| TUGAS YANG DIMINTA |
[1] Menurut terjemahan hadis dalam teks sumber, perbuatan apa saja yang membuat Allah menimpakan kehinaan? Sebutkan semuanya.
[2] Salin dari teks sumber bagian yang dimulai dengan "إِذَا تَبَايَعْتُمْ بِالْعِيْنَةِ" dan berlanjut sampai "Taubah ayat 122).", tanpa mengubah satu kata pun.

Ketika kaum muslimin meninggalkan kewajiban untuk berjihad tanpa udzur syar’I, maka hanyalah kehinaan yang menimpa mereka sebagaimana diriwayatkan dari Abdullah bin ‘Umar radhiallahu ‘anhuma bahwa Rasulullah shollallahu ‘alaihi wa sallam bersabda,4

إِذَا تَبَايَعْتُمْ بِالْعِيْنَةِ وَأَخَذْتُمْ أَذْنَابَ الْبَقَرِ وَرَضِيْتُمْ بِالزَّرَعِ وَتَرَكْتُمُ الْجِهَادَ، سَلَّطَ اللهُ عَلَيْكُمْ ذُلاًّ لاَ يَنْزِعُهُ حَتَّى تَرْجِعُوْا إِلَى دِيْنِكُم

“Apabila kalian telah berjual beli dengan cara ‘inah, dan kalian telah disibukkan memegang ekor-ekor sapi, dan telah ridha dengan bercocok tanam dan juga kalian telah meninggalkan jihad, niscaya Allah akan kuasakan (menimpakan) kehinaan kepada kalian, tidak akan dicabut kehinaan tersebut hingga kalian kembali kepada (dien) agama kalian.”

Kewajiban Jihad
Hukum jihad telah dibahas, diuraikan dan disepakati oleh para ulama. Apabila belum ada yang melaksanakan jihad, hukum jihad adalah fardlu kifayah, yaitu ia diwajibkan atas seluruh umat Islam. Namun, jika sudah ada sekelompok orang yang mencukupi untuk menegakkannya maka gugurlah kewajiban tersebut bagi yang lainnya (QS at Taubah ayat 122).

| DATA |
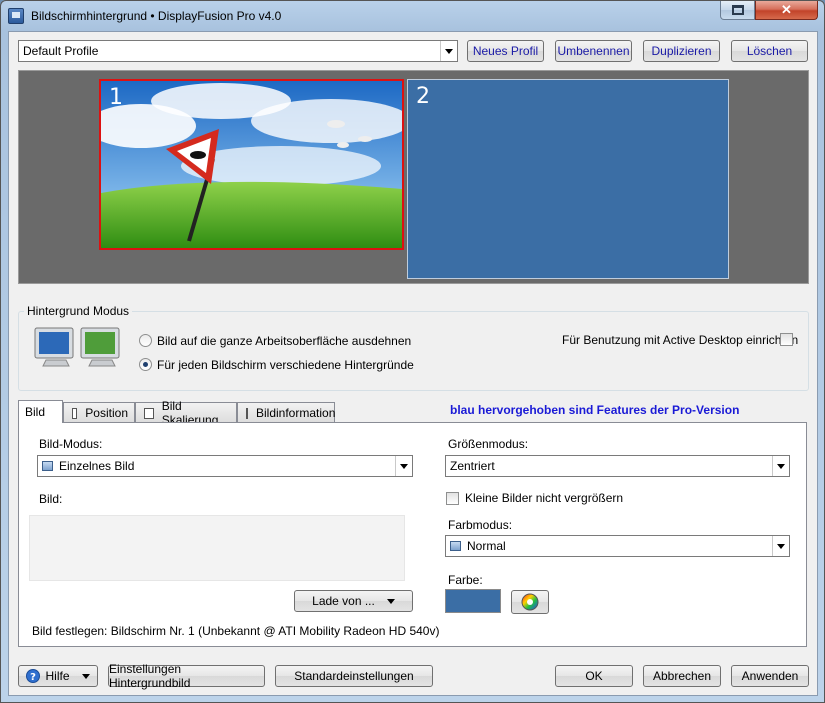 The image size is (825, 703). Describe the element at coordinates (186, 413) in the screenshot. I see `tab-image-scaling: Bild Skalierung` at that location.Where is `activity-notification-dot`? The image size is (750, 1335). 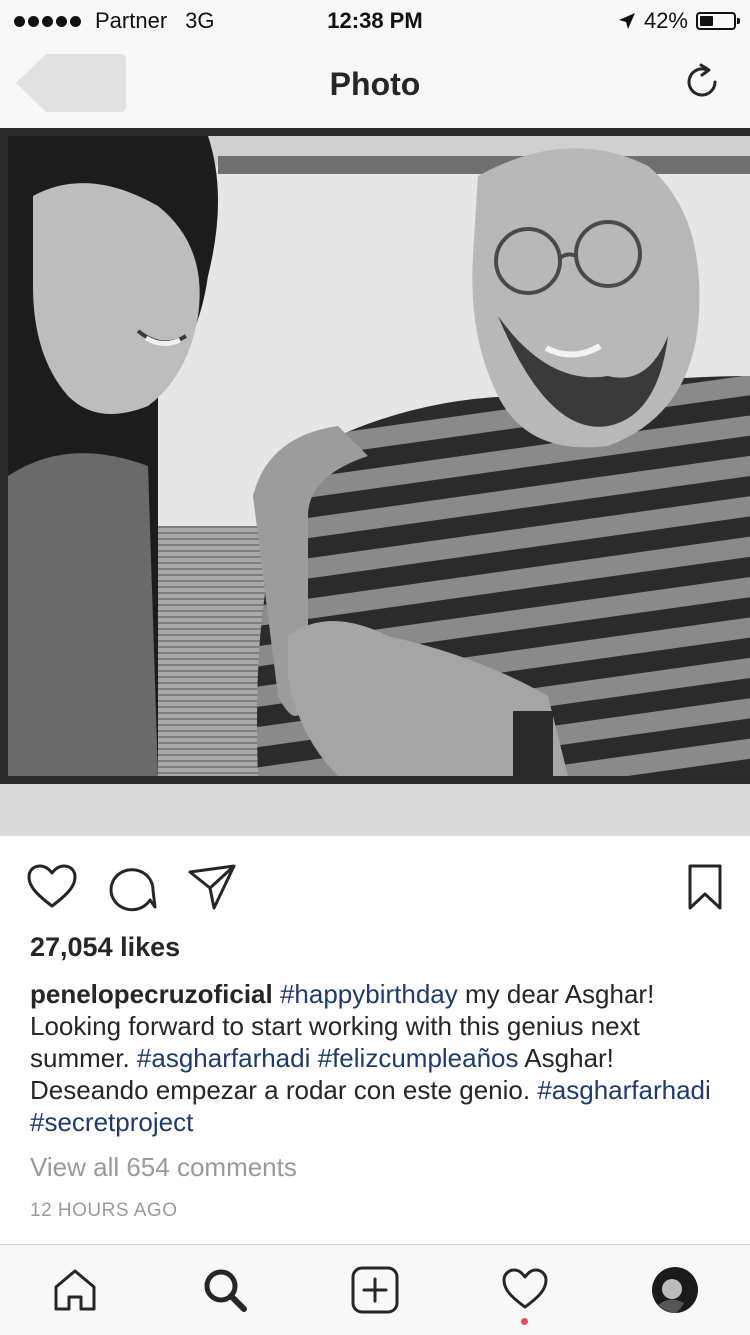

| DAFTAR JAWABAN |
[1]
- Berjual beli dengan cara 'inah
- Disibukkan memegang ekor-ekor sapi
- Ridha dengan bercocok tanam
- Meninggalkan jihad

[2]
إِذَا تَبَايَعْتُمْ بِالْعِيْنَةِ وَأَخَذْتُمْ أَذْنَابَ الْبَقَرِ وَرَضِيْتُمْ بِالزَّرَعِ وَتَرَكْتُمُ الْجِهَادَ، سَلَّطَ اللهُ عَلَيْكُمْ ذُلاًّ لاَ يَنْزِعُهُ حَتَّى تَرْجِعُوْا إِلَى دِيْنِكُم

“Apabila kalian telah berjual beli dengan cara ‘inah, dan kalian telah disibukkan memegang ekor-ekor sapi, dan telah ridha dengan bercocok tanam dan juga kalian telah meninggalkan jihad, niscaya Allah akan kuasakan (menimpakan) kehinaan kepada kalian, tidak akan dicabut kehinaan tersebut hingga kalian kembali kepada (dien) agama kalian.”

Kewajiban Jihad
Hukum jihad telah dibahas, diuraikan dan disepakati oleh para ulama. Apabila belum ada yang melaksanakan jihad, hukum jihad adalah fardlu kifayah, yaitu ia diwajibkan atas seluruh umat Islam. Namun, jika sudah ada sekelompok orang yang mencukupi untuk menegakkannya maka gugurlah kewajiban tersebut bagi yang lainnya (QS at Taubah ayat 122).